Since the common bond between Dale and Saul is a finer appreciation for killer weed, most of the actual pot humor is front-loaded into the film's first act. Once the chase is on, the comedy mostly grows out of the boys' inability to defend themselves or simply stay out of harm's way. Out of desperation, they seek assistance from Red (Danny McBride), a low-level associate of Ted's whose interior design sense is about as addled as Saul's. But by the time they get to Red, he's already sold them out to Ted's henchmen, which leads to a painfully uncoordinated brawl that recalls the wanton property destruction of Nic Cage versus John Goodman in RAISING ARIZONA. The aftermath of this fracas also sets up a running joke that nudges the film into absurdism: Red is apparently immortal.

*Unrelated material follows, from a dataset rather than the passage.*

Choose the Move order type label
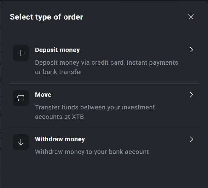The image size is (208, 188). tap(43, 95)

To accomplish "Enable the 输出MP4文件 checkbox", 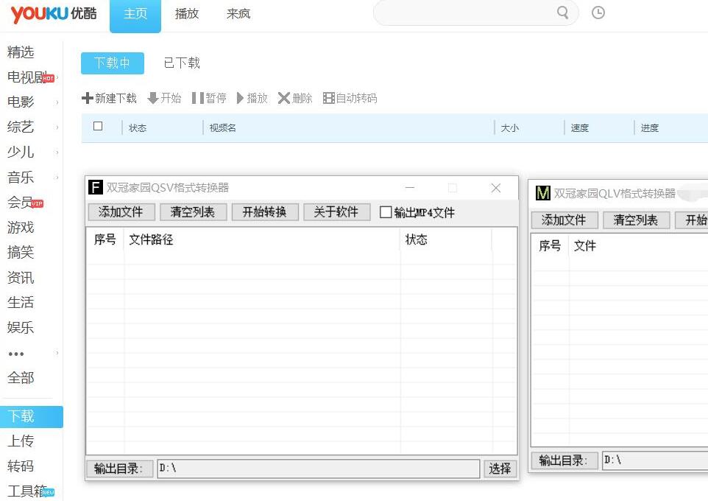I will pos(385,211).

It's a damn good thing, too, since McBride essentially takes over once the ganja gives way to gunplay. Some might be disappointed to see the movie opt for a meta commentary on bad 80s action, but there's something fascinating about watching a nuanced filmmaker like Green indulge his inner Sheldon Lettich; though it drowns out and renders irrelevant the character development of the film's first phase (which wasn't exactly grounded in Cassavetes-like verisimilitude to begin with), it's comforting to know that critically acclaimed auteurs have an affinity for trash, too. Maybe this will empower Olivier Assayas to give up the DV noodling and make his CANNONBALL RUN. We need the high and the low. Would the meditation and melancholy of TOKYO STORY wouldn't mean half as much if we didn't have a little SHARKY'S MACHINE in our diet? What is Ozu without Dar Robinson?
So PINEAPPLE EXPRESS doesn't derail as much as it unexpectedly jumps tracks. It's like setting course for New Haven and ending up in Tuscaloosa: ain't no Yale in sight, but there are plenty of places to get drunk. Then again, stoner comedies have always followed a circuitous, where-the-high-takes-you trajectory: very often, they tend toward episodic (as is the case with most Cheech & Chong efforts); other times, they just amble into another sub-genre altogether. It's slop art, and, in the case of PINEAPPLE EXPRESS, it works. Kael would've loved this shit.